CONSIGNE:
Recopiez sans modification un passage de l'entretien sur le bruit auprès des enfants, en partant des mots qui contiennent « Nathalie : Quand » et en vous arrêtant après « pièce d’à côté. ».

EXTRAIT DU TEXTE:

● ● ● ● ●

Nathalie : Quand ils sont tous dans le même espace, au moment du temps du bonjour par exemple, on a nos outils comme les chansons douces pour contenir l’ambiance générale. Ce matin, par exemple, on avait un enfant qui n’arrivait pas à se calmer, je lui ai demandé de sortir dans la pièce d’à côté.


ZM : Parfois il y a des moments où le bruit n’est plus supportable ?


Bani : Récemment, ça m’est arrivé, j’avais des maux de tête. À ce moment-là, j’ai demandé à Elsa si je pouvais aller avec les petits dans leur espace parce que je sais que c’est un endroit calme. On s’offre ces possibilités de relais au sein de l’équipe.


Nathalie : Les enfants ont parfois besoin de crier, de se défouler. Les sorties servent à ça aussi. Il y a des années où les enfants ressentent plus ou moins ce besoin. L’année dernière, je me souviens d’avoir dit plusieurs fois à des enfants d’attendre de sortir pour monter le ton. Cette année, c’est beaucoup moins le cas, ce qui est positif pour nous.


Mina : Je suis gênée par les bruits qui font que l’on ne distingue plus rien. Cela peut être inquiétant. C’est dans un moment où il y a un peu moins de contenance qu’une chute ou un incident peut arriver. Il suffit d’avoir un adulte assis quelque part dans l’espace pour contenir les enfants.


Nathalie : Nous utilisons la figure de la boussole. La boussole, c’est une bonne répartition des adultes dans l’espace. Quand il n’y a pas de pro à chaque endroit, on ne peut pas ouvrir toutes les portes. On doit avoir une bonne visibilité. Le “chef d’orchestre”, c’est la personne qui vérifie si la boussole fonctionne bien, si tout le monde est dans le bon espace, et garantit ainsi une ambiance calme.

● ● ● ● ●

EXTRAIT DES DONNÉES:
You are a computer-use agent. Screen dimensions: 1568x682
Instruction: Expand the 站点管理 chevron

● ● ● ● ●

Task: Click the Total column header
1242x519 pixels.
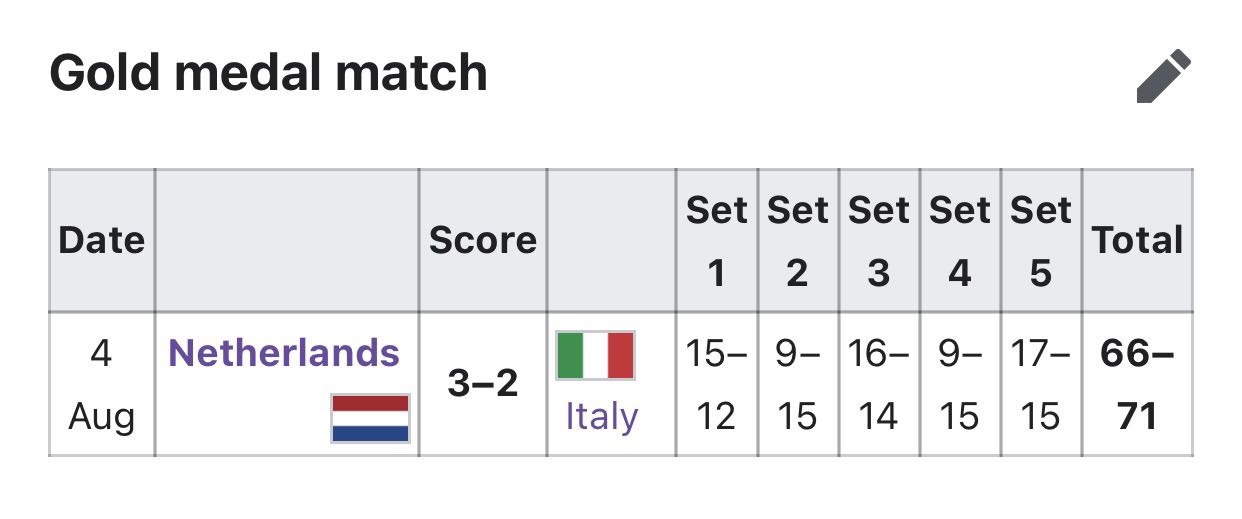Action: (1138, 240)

● ● ● ● ●

RÉSULTAT ATTENDU:
Nathalie : Quand ils sont tous dans le même espace, au moment du temps du bonjour par exemple, on a nos outils comme les chansons douces pour contenir l’ambiance générale. Ce matin, par exemple, on avait un enfant qui n’arrivait pas à se calmer, je lui ai demandé de sortir dans la pièce d’à côté.